● **What you will do**: Among the entries below, find the line with "Where should I click to: Select" and the line with "the green ~VENDOR". Return exactly those lines and every line between them, but no pictures.

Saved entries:

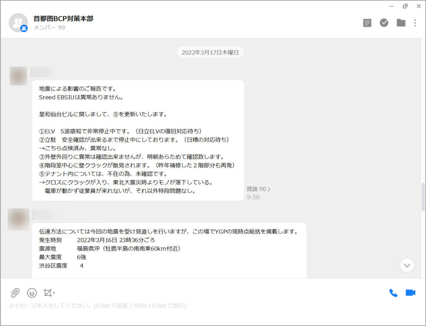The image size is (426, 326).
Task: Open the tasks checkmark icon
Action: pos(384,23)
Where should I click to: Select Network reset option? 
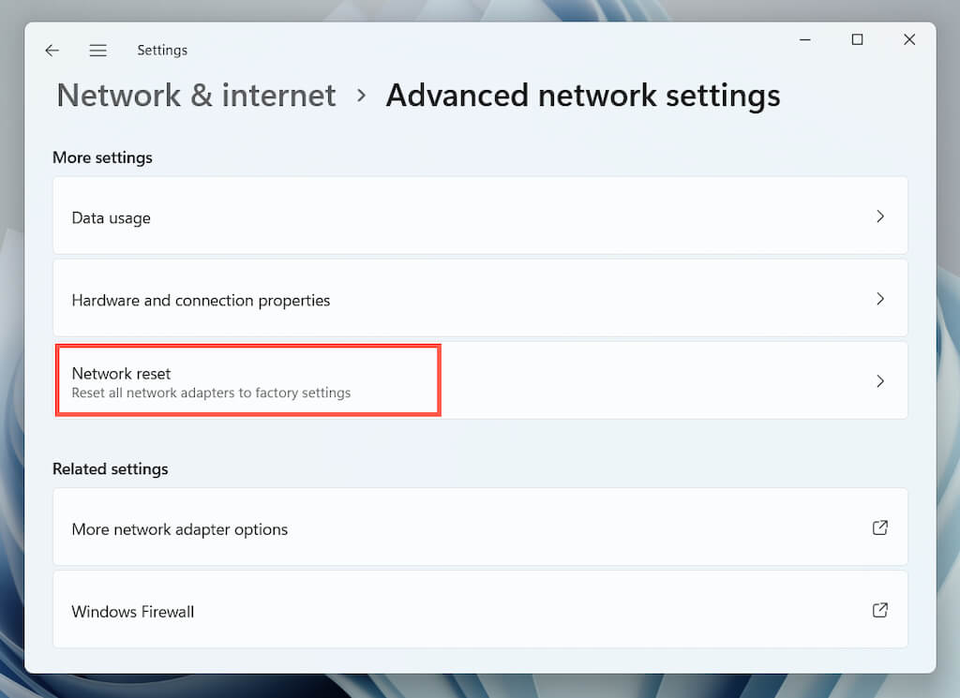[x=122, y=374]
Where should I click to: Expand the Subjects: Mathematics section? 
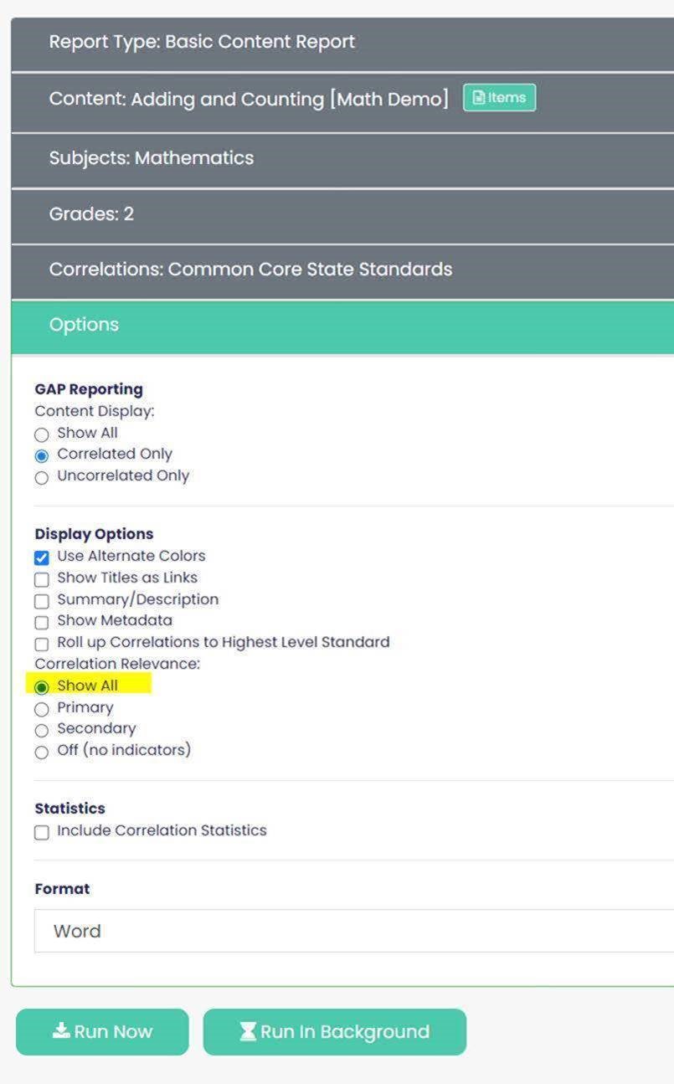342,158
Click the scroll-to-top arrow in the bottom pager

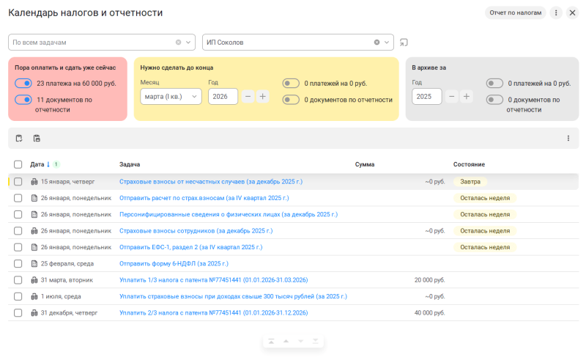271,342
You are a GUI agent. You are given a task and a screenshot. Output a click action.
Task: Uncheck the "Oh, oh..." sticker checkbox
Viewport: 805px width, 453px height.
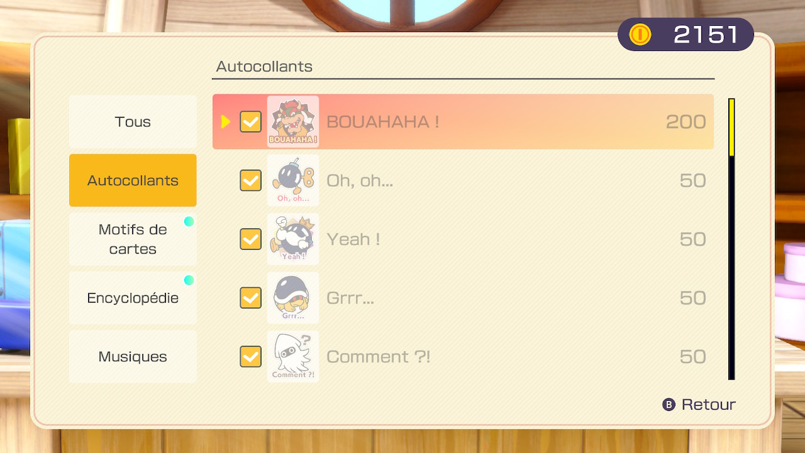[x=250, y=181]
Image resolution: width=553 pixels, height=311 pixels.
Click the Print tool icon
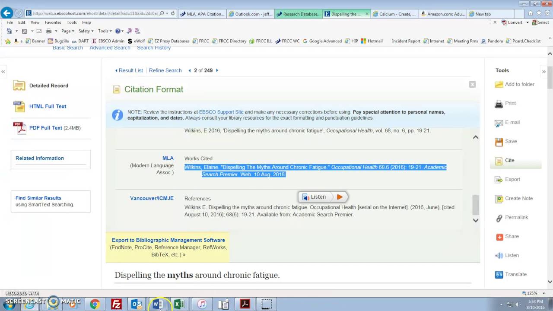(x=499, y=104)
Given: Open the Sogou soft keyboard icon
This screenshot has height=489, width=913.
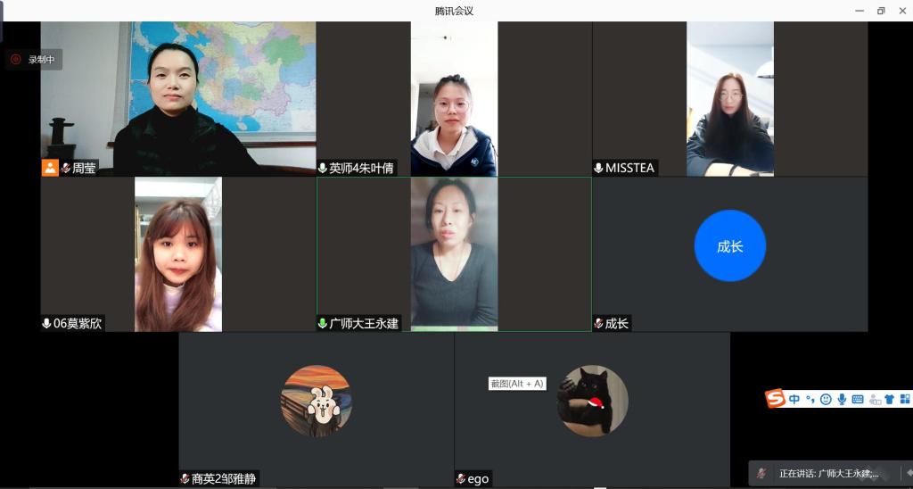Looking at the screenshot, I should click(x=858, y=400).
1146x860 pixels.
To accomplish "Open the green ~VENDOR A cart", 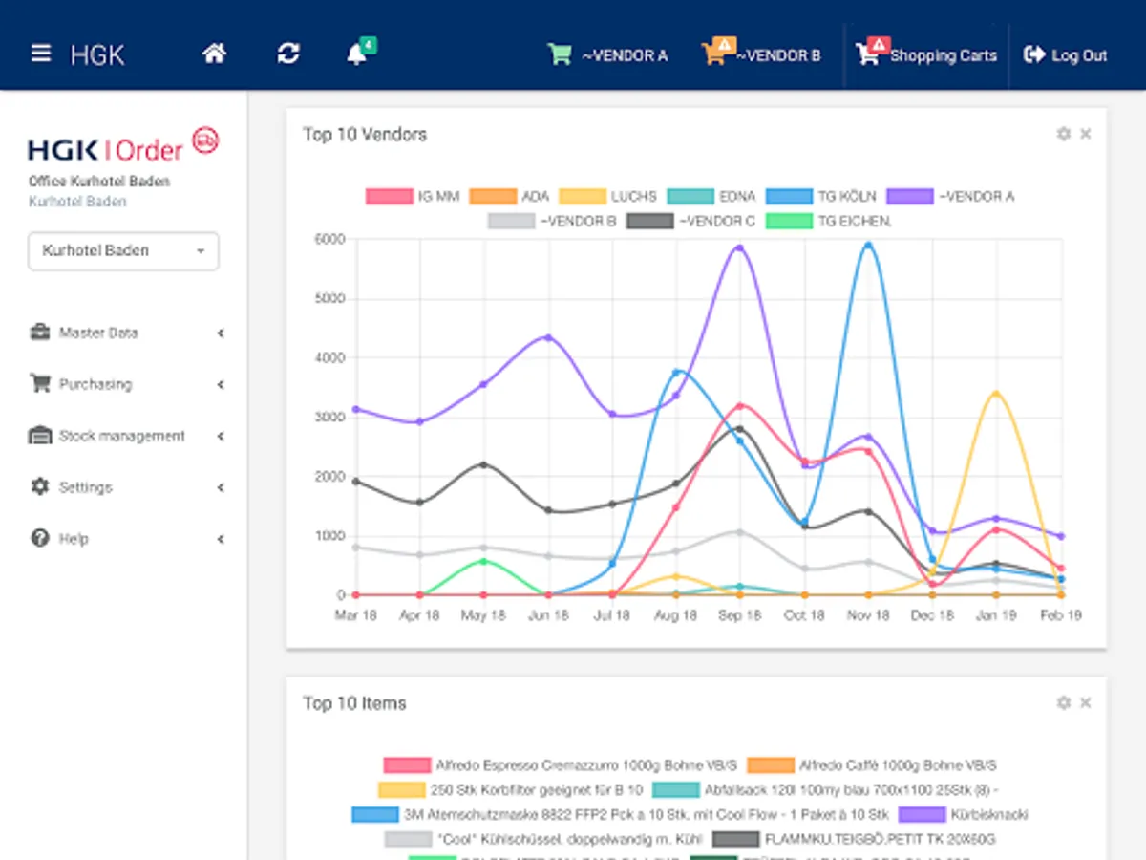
==
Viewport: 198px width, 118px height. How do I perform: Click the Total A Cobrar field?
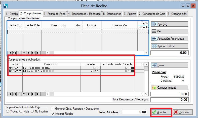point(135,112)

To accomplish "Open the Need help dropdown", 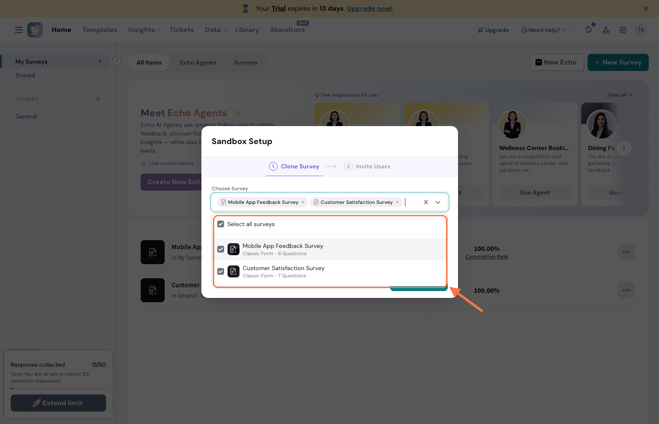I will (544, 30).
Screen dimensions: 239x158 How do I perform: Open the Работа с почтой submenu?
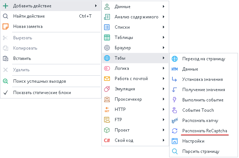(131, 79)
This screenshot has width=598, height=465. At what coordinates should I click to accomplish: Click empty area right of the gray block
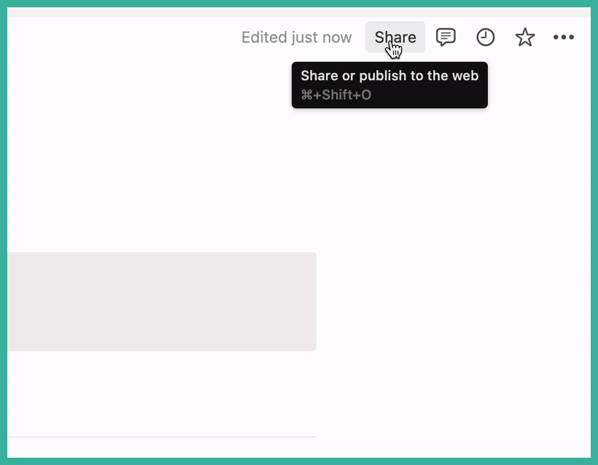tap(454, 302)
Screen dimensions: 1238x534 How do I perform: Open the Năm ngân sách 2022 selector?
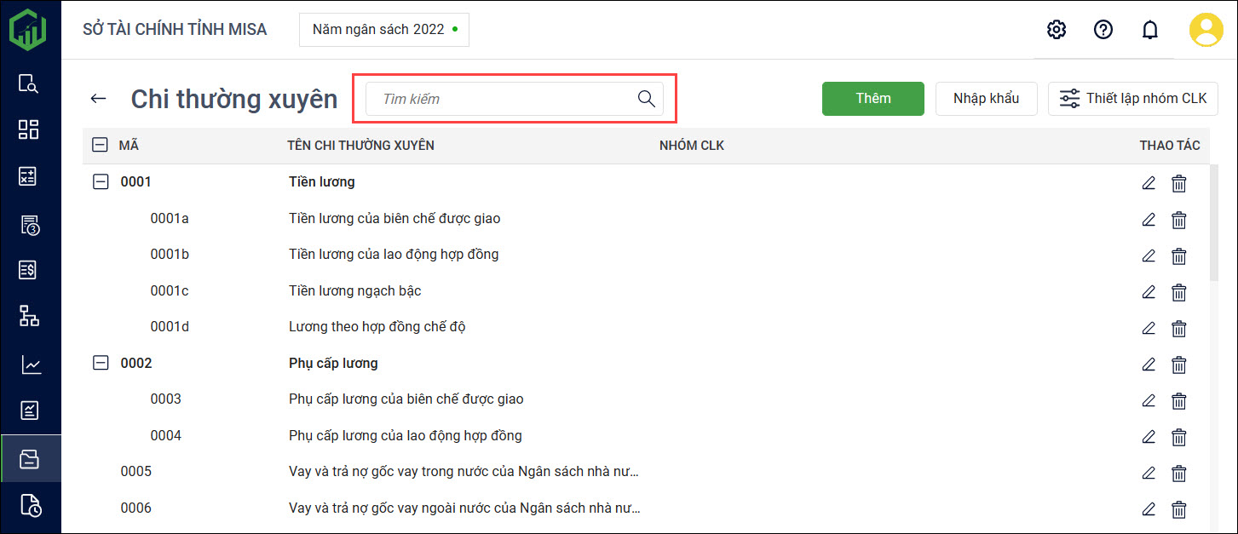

● **Your solution**:
Where should I click to: Select Network reset option? 
[x=122, y=374]
Where should I click to: Expand the Subjects: Mathematics section? 
342,158
Click the scroll-to-top arrow in the bottom pager

271,342
You are a GUI agent. You are given a task and a screenshot. Output a click action.
Task: Uncheck the "Oh, oh..." sticker checkbox
Viewport: 805px width, 453px height.
[x=250, y=181]
Image resolution: width=553 pixels, height=311 pixels.
Click the Print tool icon
(x=499, y=104)
Given: Open the Sogou soft keyboard icon
This screenshot has height=489, width=913.
Looking at the screenshot, I should click(x=858, y=400).
1146x860 pixels.
To accomplish "Open the green ~VENDOR A cart", 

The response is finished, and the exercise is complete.